WORK REQUEST:
Transcribe the data that follows. Match it character for character.

Collected data:
:::

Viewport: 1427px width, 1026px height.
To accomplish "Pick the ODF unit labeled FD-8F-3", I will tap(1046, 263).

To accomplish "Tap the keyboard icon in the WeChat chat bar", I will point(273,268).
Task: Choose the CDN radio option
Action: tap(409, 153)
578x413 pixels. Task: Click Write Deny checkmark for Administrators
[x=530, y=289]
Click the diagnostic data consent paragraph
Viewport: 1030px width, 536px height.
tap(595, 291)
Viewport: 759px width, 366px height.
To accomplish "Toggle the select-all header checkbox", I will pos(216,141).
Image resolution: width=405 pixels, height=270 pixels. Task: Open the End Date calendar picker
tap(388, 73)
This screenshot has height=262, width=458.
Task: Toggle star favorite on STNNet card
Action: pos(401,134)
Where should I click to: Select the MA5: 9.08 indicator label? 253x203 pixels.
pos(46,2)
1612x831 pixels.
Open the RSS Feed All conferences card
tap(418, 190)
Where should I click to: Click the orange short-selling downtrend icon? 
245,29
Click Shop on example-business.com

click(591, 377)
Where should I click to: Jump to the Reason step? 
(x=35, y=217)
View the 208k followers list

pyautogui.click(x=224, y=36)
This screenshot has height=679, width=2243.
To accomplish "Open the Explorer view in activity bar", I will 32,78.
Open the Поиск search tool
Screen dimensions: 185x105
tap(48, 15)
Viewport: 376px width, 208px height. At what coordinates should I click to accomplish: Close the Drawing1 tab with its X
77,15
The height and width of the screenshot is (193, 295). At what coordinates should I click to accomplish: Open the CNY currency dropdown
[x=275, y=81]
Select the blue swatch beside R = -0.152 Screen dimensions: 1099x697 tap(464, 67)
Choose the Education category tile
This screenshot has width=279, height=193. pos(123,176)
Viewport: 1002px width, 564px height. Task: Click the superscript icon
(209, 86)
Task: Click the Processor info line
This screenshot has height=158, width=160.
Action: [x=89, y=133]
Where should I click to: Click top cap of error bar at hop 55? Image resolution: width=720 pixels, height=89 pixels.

:::

TASK SOLUTION:
Viewport: 1427px width, 1026px height.
To accomplish "Pick the ODF unit labeled FD-8F-3", I will tap(1046, 263).

To accomplish "Tap the keyboard icon in the WeChat chat bar", I will point(273,268).
Task: Choose the CDN radio option
Action: tap(409, 153)
578x413 pixels. Task: Click Write Deny checkmark for Administrators
[x=530, y=289]
Click the diagnostic data consent paragraph
Viewport: 1030px width, 536px height.
tap(595, 291)
Viewport: 759px width, 366px height.
To accomplish "Toggle the select-all header checkbox", I will pos(216,141).
Image resolution: width=405 pixels, height=270 pixels. Task: Open the End Date calendar picker
tap(388, 73)
This screenshot has height=262, width=458.
Task: Toggle star favorite on STNNet card
Action: pos(401,134)
Where should I click to: Select the MA5: 9.08 indicator label? 253x203 pixels.
pos(46,2)
1612x831 pixels.
Open the RSS Feed All conferences card
tap(418, 190)
Where should I click to: Click the orange short-selling downtrend icon? 
245,29
Click Shop on example-business.com

click(591, 377)
Where should I click to: Jump to the Reason step? 
(x=35, y=217)
View the 208k followers list

pyautogui.click(x=224, y=36)
This screenshot has height=679, width=2243.
To accomplish "Open the Explorer view in activity bar", I will 32,78.
Open the Поиск search tool
Screen dimensions: 185x105
tap(48, 15)
Viewport: 376px width, 208px height. At what coordinates should I click to accomplish: Close the Drawing1 tab with its X
77,15
The height and width of the screenshot is (193, 295). At what coordinates should I click to accomplish: Open the CNY currency dropdown
[x=275, y=81]
Select the blue swatch beside R = -0.152 Screen dimensions: 1099x697 tap(464, 67)
Choose the Education category tile
This screenshot has width=279, height=193. pos(123,176)
Viewport: 1002px width, 564px height. Task: Click the superscript icon
(209, 86)
Task: Click the Processor info line
This screenshot has height=158, width=160.
Action: [x=89, y=133]
Where should I click to: Click top cap of error bar at hop 55? Image resolution: width=720 pixels, height=89 pixels.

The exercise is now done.